Born in a working-class family in Quebec, novelist and playwright Michel Tremblay was raised in Montreal’s Le Plateau neighbourhood. An ardent reader since a young age, Tremblay began to write, in hiding, as a teenager. One of the most produced and the most prominent playwrights in the history of Canadian theatre, Tremblay has received countless prestigious honours and accolades. Because of their charismatic originality, their vibrant character portrayals and the profound vision they embody, Tremblay’s dramatic, literary and autobiographical works have long enjoyed remarkable international popularity; his plays have been adapted and translated into dozens of languages and have achieved huge success in Europe, the Americas and the Middle East. Of his own work, Tremblay has said,I know what I want in the theatre. I want a real political theatre, but I know that political theatre is dull. I write fables.” Tremblay’s novel The Fat Woman Next Door Is Pregnant was long-listed for the CBC Canada Reads program in both 2002 and 2003. In 2004, he appeared as a guest of honour at the Calgary WordFest. In January and February of 2005, the Manitoba Theatre Centre presented TremblayFest: a two-week extravaganza in which fifteen of Tremblay’s stage plays were performed by sixteen different theatre companies. In April 2006—as Montreal concluded its term as World Book Capital—Tremblay was the recipient of the Blue Metropolis International Literary Grand Prix, awarded annually in recognition of a lifetime of literary achievement to a writer of international stature and accomplishment.

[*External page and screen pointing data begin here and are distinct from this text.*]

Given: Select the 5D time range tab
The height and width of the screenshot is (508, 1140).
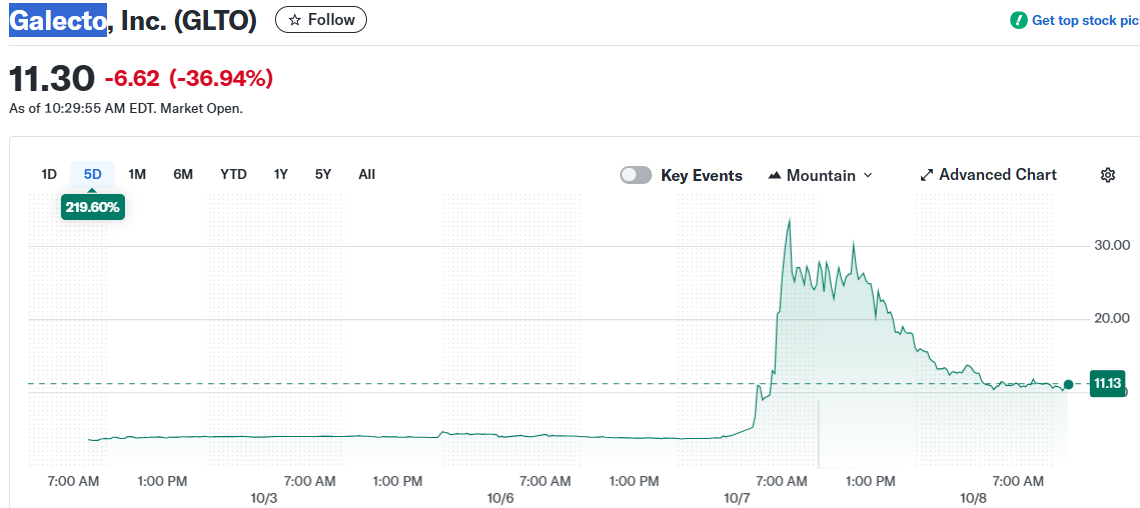Looking at the screenshot, I should (93, 174).
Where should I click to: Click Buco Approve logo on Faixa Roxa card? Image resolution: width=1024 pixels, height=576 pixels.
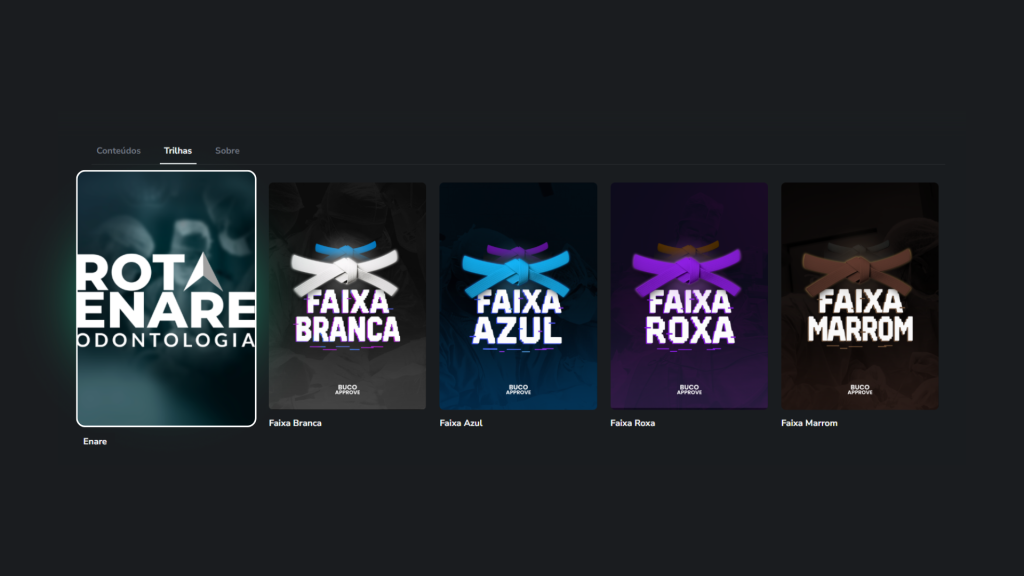689,389
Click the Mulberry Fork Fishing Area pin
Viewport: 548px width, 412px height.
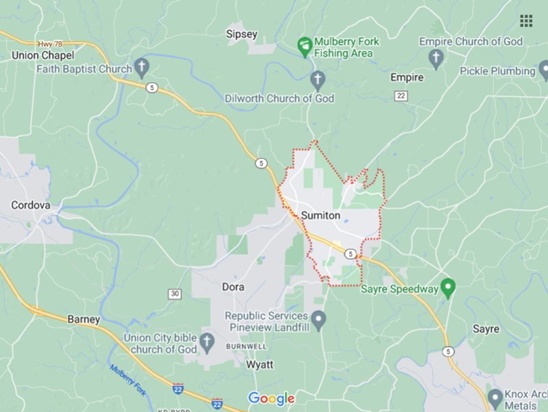(304, 47)
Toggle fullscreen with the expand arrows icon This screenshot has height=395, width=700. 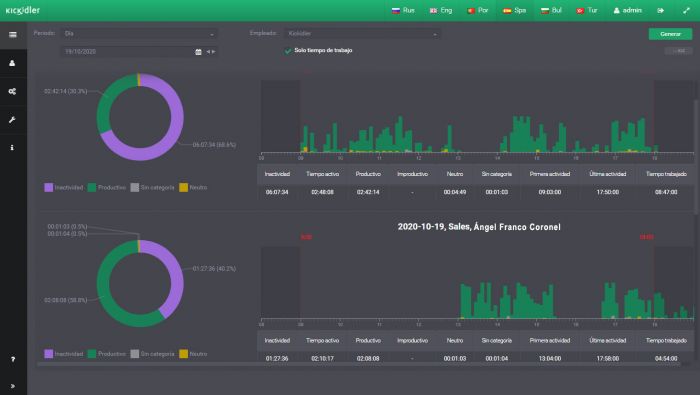tap(687, 10)
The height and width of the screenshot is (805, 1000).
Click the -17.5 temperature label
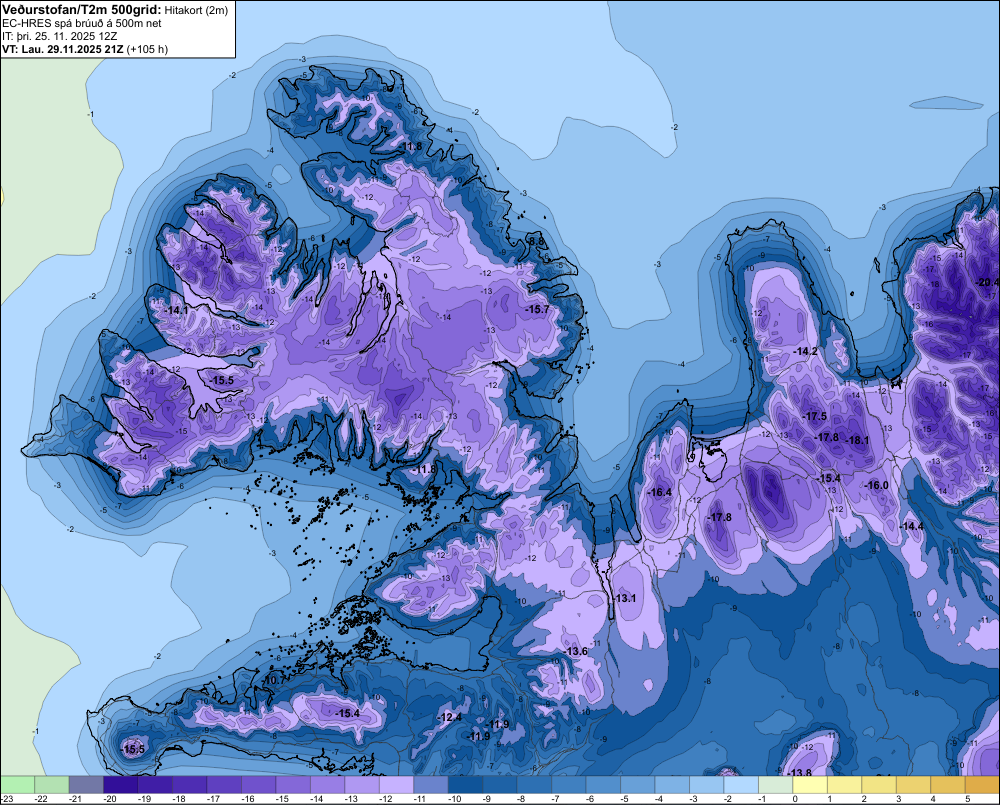[x=814, y=416]
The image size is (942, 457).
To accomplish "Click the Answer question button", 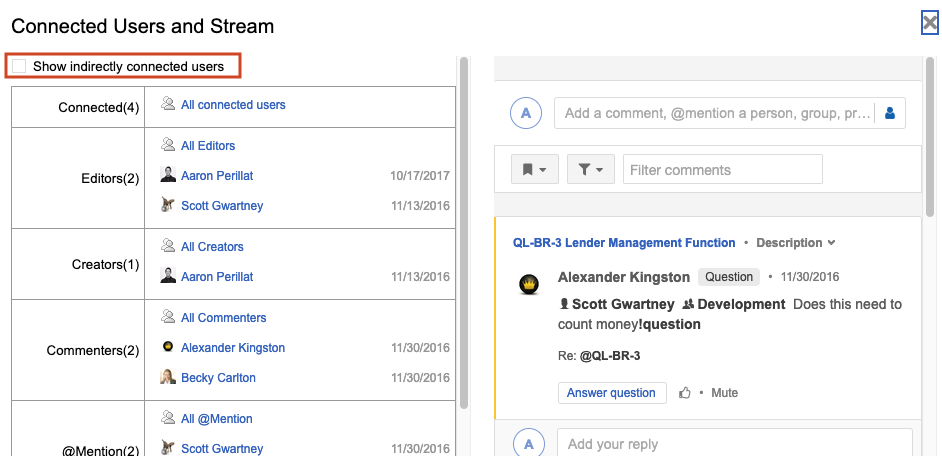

Born in Moose Jaw, Saskatchewan, Sheila Fischman was raised in Ontario and is a graduate of the University of Toronto. She is a founding member of the Literary Translators’ Association of Canada and has also been a columnist for the Globe and Mail and Montreal Gazette, a broadcaster with CBC Radio, and literary editor of the Montreal Star. She now devotes herself full time to literary translation, specializing in contemporary Quebec fiction, and has translated more than 125 Quebec novels by, among others, Michel Tremblay, Jacques Poulin, Anne Hébert, François Gravel, Marie-Claire Blais, and Roch Carrier. Sheila Fischman has received numerous honors, including the 1998 Governor General’s Award (for her translation of Michel Tremblay’s Bambi and Me for Talonbooks); she has been a finalist fourteen times for this award. She has received two Canada Council Translation Prizes and two Félix-Antoine Savard Awards from Columbia University. In 2000, she was invested into the Order of Canada and, in 2008, into the Ordre national du Québec, and, in 2008, she received the Canada Council for the Arts Molson Prize for her outstanding contributions to Canadian literature. She holds honorary doctorates from the Universities of Ottawa and Waterloo. Fischman currently resides in Montreal.